I'm starting a project where I need to use the sequence for a number of individuals so I have been given a number of large VCF files which I understand contain the differences from the reference genome. What I want to do is to recreate the sequence for each individual for particular genes - Is there already software available that will do this?
In any case I believe I understand the initial portion which describes what's present in the initial reference genome (e.g. A), it's position, and the potential alternatives (e.g. G,T), my confusion comes in when I look at the data describing the individuals.

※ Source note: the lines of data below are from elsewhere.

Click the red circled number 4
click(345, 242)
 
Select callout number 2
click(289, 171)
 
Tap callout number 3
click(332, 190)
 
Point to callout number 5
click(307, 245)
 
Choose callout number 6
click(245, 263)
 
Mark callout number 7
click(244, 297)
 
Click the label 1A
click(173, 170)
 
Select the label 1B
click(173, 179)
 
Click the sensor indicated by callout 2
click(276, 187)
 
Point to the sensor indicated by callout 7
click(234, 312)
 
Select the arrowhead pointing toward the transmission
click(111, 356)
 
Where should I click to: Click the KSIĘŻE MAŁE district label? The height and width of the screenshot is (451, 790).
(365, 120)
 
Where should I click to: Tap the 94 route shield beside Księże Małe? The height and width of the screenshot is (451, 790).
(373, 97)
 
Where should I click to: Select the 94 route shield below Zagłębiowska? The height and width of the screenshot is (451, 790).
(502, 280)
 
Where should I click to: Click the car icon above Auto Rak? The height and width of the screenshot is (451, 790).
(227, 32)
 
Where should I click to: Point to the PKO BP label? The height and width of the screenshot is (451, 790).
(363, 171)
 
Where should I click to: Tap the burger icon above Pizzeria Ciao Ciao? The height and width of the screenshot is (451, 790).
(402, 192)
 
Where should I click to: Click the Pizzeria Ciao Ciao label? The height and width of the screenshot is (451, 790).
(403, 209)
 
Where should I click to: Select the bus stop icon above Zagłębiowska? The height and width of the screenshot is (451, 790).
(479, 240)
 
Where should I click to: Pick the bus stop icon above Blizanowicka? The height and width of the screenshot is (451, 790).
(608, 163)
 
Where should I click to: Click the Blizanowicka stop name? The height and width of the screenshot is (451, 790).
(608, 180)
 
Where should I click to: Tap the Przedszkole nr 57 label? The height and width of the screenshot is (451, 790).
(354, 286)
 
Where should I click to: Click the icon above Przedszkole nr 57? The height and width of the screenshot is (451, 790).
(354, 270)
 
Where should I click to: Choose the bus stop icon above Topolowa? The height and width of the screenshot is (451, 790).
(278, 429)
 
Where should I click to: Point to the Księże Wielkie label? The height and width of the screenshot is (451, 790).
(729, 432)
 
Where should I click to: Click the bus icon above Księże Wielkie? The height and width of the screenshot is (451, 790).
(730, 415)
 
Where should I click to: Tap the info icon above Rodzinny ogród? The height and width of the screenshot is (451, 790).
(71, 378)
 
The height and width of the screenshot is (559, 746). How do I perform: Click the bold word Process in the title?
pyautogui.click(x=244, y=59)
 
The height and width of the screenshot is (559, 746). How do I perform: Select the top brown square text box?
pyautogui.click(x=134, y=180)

If we take the example on line 3 here http://www.internationalgenome.org/wiki/Analysis/vcf4.0/ (chrom 20, position 1110696, reference A , alternatives G,T ) It describes the personal information in a format of GT:GQ:DP:HQ, so for individual NA00001 this is 1|2:21:6:23,27. When I looked up information on the 1|2 portion my understanding is that these represents two alleles for this position, but in order to reconstruct, which should I be using in the sequence? For example if the reference geneome looks like this
"...ATGT A CTGA..." where the A here is at position 1110696, how would the genome for an individual look?
Is it the case that it would look like both "...ATGT G CTGA..." and "...ATGT T CTGA..." ? and is there a way in which I can determine which is the "correct" sequence to use?
I really appreciate any help people can offer me on this. Thanks.